● Aim of the exercise
The reply should contain all of the data below, word for word.

[Stored data entries]
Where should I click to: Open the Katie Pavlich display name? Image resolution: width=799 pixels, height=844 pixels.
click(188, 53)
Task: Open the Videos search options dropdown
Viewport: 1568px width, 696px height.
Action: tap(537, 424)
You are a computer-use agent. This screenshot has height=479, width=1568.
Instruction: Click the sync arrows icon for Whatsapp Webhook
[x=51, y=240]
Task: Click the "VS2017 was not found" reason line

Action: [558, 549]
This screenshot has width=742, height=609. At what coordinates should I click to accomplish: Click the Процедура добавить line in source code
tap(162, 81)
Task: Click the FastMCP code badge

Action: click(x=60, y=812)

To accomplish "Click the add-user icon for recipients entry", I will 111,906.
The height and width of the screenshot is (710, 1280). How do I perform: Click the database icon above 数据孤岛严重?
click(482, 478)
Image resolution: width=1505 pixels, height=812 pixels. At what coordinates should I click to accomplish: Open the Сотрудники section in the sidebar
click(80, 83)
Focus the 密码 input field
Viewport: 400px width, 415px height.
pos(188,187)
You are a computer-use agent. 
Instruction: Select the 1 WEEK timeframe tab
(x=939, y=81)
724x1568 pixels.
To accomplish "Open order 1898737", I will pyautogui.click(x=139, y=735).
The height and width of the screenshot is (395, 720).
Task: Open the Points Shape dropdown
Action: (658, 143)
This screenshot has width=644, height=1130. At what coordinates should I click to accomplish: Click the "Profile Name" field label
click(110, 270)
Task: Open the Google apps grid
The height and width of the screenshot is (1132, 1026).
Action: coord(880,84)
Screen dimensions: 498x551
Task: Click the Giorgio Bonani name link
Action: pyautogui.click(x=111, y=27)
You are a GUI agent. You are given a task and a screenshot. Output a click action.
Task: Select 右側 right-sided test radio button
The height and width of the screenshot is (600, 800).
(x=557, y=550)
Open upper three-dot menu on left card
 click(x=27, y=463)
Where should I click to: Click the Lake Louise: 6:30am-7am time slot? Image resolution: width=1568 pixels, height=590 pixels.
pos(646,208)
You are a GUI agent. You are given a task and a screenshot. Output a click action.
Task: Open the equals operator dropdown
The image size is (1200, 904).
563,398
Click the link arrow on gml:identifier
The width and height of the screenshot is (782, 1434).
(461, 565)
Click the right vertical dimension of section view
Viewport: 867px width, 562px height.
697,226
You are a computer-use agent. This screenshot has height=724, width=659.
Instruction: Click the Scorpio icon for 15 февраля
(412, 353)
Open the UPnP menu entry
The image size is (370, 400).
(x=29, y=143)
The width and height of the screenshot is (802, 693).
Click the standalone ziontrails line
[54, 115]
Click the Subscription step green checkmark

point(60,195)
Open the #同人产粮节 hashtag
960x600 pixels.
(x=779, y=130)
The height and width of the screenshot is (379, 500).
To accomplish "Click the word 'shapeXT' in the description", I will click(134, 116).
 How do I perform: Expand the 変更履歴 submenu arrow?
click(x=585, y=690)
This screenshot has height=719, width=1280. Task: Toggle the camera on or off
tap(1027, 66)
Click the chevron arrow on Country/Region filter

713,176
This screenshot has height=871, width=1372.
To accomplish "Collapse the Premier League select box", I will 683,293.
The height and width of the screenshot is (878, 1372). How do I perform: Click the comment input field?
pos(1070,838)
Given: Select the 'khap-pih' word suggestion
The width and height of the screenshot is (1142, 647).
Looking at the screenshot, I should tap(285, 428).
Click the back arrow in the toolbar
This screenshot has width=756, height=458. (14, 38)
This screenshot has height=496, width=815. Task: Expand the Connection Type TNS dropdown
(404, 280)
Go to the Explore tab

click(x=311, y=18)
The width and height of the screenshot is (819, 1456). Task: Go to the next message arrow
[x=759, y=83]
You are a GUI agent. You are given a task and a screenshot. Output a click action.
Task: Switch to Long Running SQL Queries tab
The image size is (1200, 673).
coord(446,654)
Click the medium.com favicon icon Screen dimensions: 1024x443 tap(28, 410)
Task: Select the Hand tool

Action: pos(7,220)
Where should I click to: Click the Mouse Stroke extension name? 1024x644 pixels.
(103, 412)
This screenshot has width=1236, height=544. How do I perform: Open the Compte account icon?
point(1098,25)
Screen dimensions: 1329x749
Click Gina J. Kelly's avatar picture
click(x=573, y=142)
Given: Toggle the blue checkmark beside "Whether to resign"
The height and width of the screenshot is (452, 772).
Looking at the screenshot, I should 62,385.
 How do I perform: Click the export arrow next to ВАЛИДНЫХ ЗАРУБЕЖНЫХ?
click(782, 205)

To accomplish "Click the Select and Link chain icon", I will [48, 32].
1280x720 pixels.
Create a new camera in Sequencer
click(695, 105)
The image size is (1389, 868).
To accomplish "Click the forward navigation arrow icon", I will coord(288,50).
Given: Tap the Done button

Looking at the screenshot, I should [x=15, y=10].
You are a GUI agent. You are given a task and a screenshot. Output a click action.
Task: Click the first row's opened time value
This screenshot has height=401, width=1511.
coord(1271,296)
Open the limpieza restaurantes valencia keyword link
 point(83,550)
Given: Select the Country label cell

● Exercise answer
Where should I click to: Open the Katie Pavlich display name? Image resolution: width=799 pixels, height=844 pixels.
click(188, 53)
Task: Open the Videos search options dropdown
Viewport: 1568px width, 696px height.
Action: tap(537, 424)
You are a computer-use agent. This screenshot has height=479, width=1568.
Instruction: Click the sync arrows icon for Whatsapp Webhook
[x=51, y=240]
Task: Click the "VS2017 was not found" reason line

Action: [558, 549]
This screenshot has width=742, height=609. At what coordinates should I click to accomplish: Click the Процедура добавить line in source code
tap(162, 81)
Task: Click the FastMCP code badge

Action: click(x=60, y=812)

To accomplish "Click the add-user icon for recipients entry", I will 111,906.
The height and width of the screenshot is (710, 1280). How do I perform: Click the database icon above 数据孤岛严重?
click(482, 478)
Image resolution: width=1505 pixels, height=812 pixels. At what coordinates should I click to accomplish: Open the Сотрудники section in the sidebar
click(80, 83)
Focus the 密码 input field
Viewport: 400px width, 415px height.
pos(188,187)
You are a computer-use agent. 
Instruction: Select the 1 WEEK timeframe tab
(x=939, y=81)
724x1568 pixels.
To accomplish "Open order 1898737", I will pyautogui.click(x=139, y=735).
The height and width of the screenshot is (395, 720).
Task: Open the Points Shape dropdown
Action: (658, 143)
This screenshot has width=644, height=1130. At what coordinates should I click to accomplish: Click the "Profile Name" field label
click(110, 270)
Task: Open the Google apps grid
The height and width of the screenshot is (1132, 1026).
Action: coord(880,84)
Screen dimensions: 498x551
Task: Click the Giorgio Bonani name link
Action: pyautogui.click(x=111, y=27)
You are a GUI agent. You are given a task and a screenshot. Output a click action.
Task: Select 右側 right-sided test radio button
The height and width of the screenshot is (600, 800).
(x=557, y=550)
Open upper three-dot menu on left card
 click(x=27, y=463)
Where should I click to: Click the Lake Louise: 6:30am-7am time slot? Image resolution: width=1568 pixels, height=590 pixels.
pos(646,208)
You are a GUI agent. You are given a task and a screenshot. Output a click action.
Task: Open the equals operator dropdown
The image size is (1200, 904).
563,398
Click the link arrow on gml:identifier
The width and height of the screenshot is (782, 1434).
(461, 565)
Click the right vertical dimension of section view
Viewport: 867px width, 562px height.
697,226
You are a computer-use agent. This screenshot has height=724, width=659.
Instruction: Click the Scorpio icon for 15 февраля
(412, 353)
Open the UPnP menu entry
The image size is (370, 400).
(x=29, y=143)
The width and height of the screenshot is (802, 693).
Click the standalone ziontrails line
[54, 115]
Click the Subscription step green checkmark

point(60,195)
Open the #同人产粮节 hashtag
960x600 pixels.
(x=779, y=130)
The height and width of the screenshot is (379, 500).
To accomplish "Click the word 'shapeXT' in the description", I will click(134, 116).
 How do I perform: Expand the 変更履歴 submenu arrow?
click(x=585, y=690)
This screenshot has height=719, width=1280. Task: Toggle the camera on or off
tap(1027, 66)
Click the chevron arrow on Country/Region filter

713,176
This screenshot has height=871, width=1372.
To accomplish "Collapse the Premier League select box", I will 683,293.
The height and width of the screenshot is (878, 1372). How do I perform: Click the comment input field?
pos(1070,838)
Given: Select the 'khap-pih' word suggestion
The width and height of the screenshot is (1142, 647).
Looking at the screenshot, I should tap(285, 428).
Click the back arrow in the toolbar
This screenshot has width=756, height=458. (14, 38)
This screenshot has height=496, width=815. Task: Expand the Connection Type TNS dropdown
(404, 280)
Go to the Explore tab

click(x=311, y=18)
The width and height of the screenshot is (819, 1456). Task: Go to the next message arrow
[x=759, y=83]
You are a GUI agent. You are given a task and a screenshot. Output a click action.
Task: Switch to Long Running SQL Queries tab
The image size is (1200, 673).
coord(446,654)
Click the medium.com favicon icon Screen dimensions: 1024x443 tap(28, 410)
Task: Select the Hand tool

Action: pos(7,220)
Where should I click to: Click the Mouse Stroke extension name? 1024x644 pixels.
(103, 412)
This screenshot has width=1236, height=544. How do I perform: Open the Compte account icon?
point(1098,25)
Screen dimensions: 1329x749
Click Gina J. Kelly's avatar picture
click(x=573, y=142)
Given: Toggle the blue checkmark beside "Whether to resign"
The height and width of the screenshot is (452, 772).
Looking at the screenshot, I should 62,385.
 How do I perform: Click the export arrow next to ВАЛИДНЫХ ЗАРУБЕЖНЫХ?
click(782, 205)

To accomplish "Click the Select and Link chain icon", I will [48, 32].
1280x720 pixels.
Create a new camera in Sequencer
click(695, 105)
The image size is (1389, 868).
To accomplish "Click the forward navigation arrow icon", I will coord(288,50).
Given: Tap the Done button

Looking at the screenshot, I should [x=15, y=10].
You are a GUI agent. You are given a task and a screenshot. Output a click action.
Task: Click the first row's opened time value
This screenshot has height=401, width=1511.
coord(1271,296)
Open the limpieza restaurantes valencia keyword link
 point(83,550)
Given: Select the Country label cell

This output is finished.